No, this post is not about my thinking or feeling flora, or me handling plant material by simply talking to the plant. It’s really about a provocative and fascinating Michael Pollan’s piece in the December 2013 New Yorker magazine. “The Intelligent Plant: Scientists debate a new way of understanding flora.” (The above link may open the complete article for current New Yorker subscribers only) Or just scroll down to continue more about the fascinating neurobiology that plants are smarter than we think.
The idea that plants might be intelligent (some would say even sentient) in some manner and worthy of study is the work of a group of scientists who prefer to categorize their work as “Plant Neurobiology.” Predictably. Many scientists, botanists and other academics were outraged. According to Michael Pollan, “Depending on whom you talk to in the plant sciences today, the field of plant neurobiology represents either a radical new paradigm in our understanding of life or a slide back down into the murky scientific waters last stirred up by [the book] The Secret Life of Plants.”
In case you’re not familiar with The Secret Life of Plants, first published in 1973, one claim it made is that plants were sentient, even though lacking a nervous system or brain. Pollan says the book’s “… most memorable passages described experiments of a former C.I.A. polygraph expert named Cleve Backster, who, in 1966, on a whim, hooked up a galvanometer to the leaf of a dracaena, a houseplant that he kept in his office. To his astonishment, Backster found that simply by imagining the dracaena being set on fire he could make it rouse the needle of the polygraph machine.”

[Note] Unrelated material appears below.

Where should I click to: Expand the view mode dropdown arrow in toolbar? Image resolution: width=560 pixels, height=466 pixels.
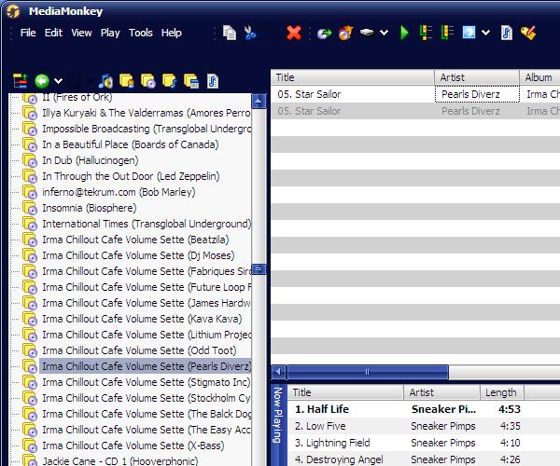point(487,33)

Not surprisingly, legitimate researchers could not duplicate these results. Since it’s publication, much of the reported science in The Secret Life of Plants” has been discredited. But Pollan says the cultural damage was significant and hindered important work:
According to Daniel Chamovitz, an Israeli biologist who is the author of the recent book What a Plant Knows, [The Secret Life of Plants] stymied important research on plant behavior as scientists became wary of any studies that hinted at parallels between animal senses and plant senses.” Others contend that “The Secret Life of Plants” led to “self-censorship” among researchers seeking to explore the “possible homologies between neurobiology and phytobiology”; that is, the possibility that plants are much more intelligent and much more like us than most people think—capable of cognition, communication, information processing, computation, learning, and memory.
That’s the backstory to Pollan’s fascinating review of the work plant neurobiologists are doing today. That research is covered in depth in Pollan’s piece. I’ll recount just one example, experiments on Mimosa pudica, better known as the Sensitive Plant.

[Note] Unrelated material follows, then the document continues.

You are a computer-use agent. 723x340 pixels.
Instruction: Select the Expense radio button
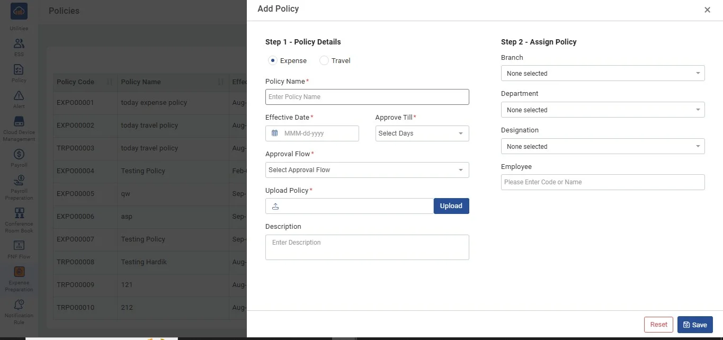coord(273,61)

Most of us are familiar with the way the leaves of this plant respond immediately to touch by folding up, presumably to frighten away insects. The leaves also collapse when the plant is dropped.
Monica Gagliano, an animal ecologist at the University of Western Australia based her experiment with the sensitive plant on a set of protocols commonly used to test learning in animals. Her unpublished paper was presented at a scientific conference at the University of British Columbia in Vancouver, B.C. She potted 56 mimosa plants and designed a system to drop the pots from a height of fifteen centimeters every five seconds. Each training session involved 60 drops. Gagliano reported the mimosas sarted to reopen their leaves after just four to six drops; and by the end of the series their leaves remained completely open as if they concluded this stimulus could be completely ignored.

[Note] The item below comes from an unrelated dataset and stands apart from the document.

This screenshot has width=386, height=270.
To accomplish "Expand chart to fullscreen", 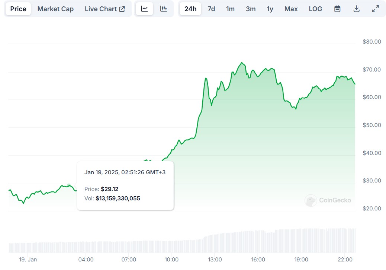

Even more interesting, Gagliano retested her plants after a week and found they continued to disregard the drop stimilus, as if they remembered what they had learned. Gagliano’s conclusions suggested that “brains and neurons are a sophisticated solution but not a necessary requirement for learning.”
Another fascinating example Pollan detailed concerned underground plant networks that forest trees establish using mycorrhizal fungi to connect roots and enable the exchange of information and even materials. Dubbed the “wood-wide web” by researchers, it allows scores of trees in a forest to convey warnings of insect attacks, and also to deliver carbon, nitrogen and water to trees in need.
Pollan concludes that “when most of us think of plants, to the extent that we think about them at all, we think of them as old — holdovers from a simpler, pre-human evolutionary past.” But, Pollan opines, “that for plant neurobiologists these plant behaviors hold the key to a future that will be organized around systems and technologies that are networked, decentralized, modular, reiterated, redundant and — green, able to nourish themselves on light. Plants are the great symbol of modernity, their ‘brainlessness’ turns out to be their strength, and perhaps the most valuable inspiration we can take from them.”
So if your interested in reading the entire article online The archive stores digital replicas of every print issue of The New Yorker published since 1925. Subscribers can explore the archive at archives.newyorker.com. After you’re done reading it, like me, you might no longer feel sheepish about talking, singing and engaging with the plants in your own garden.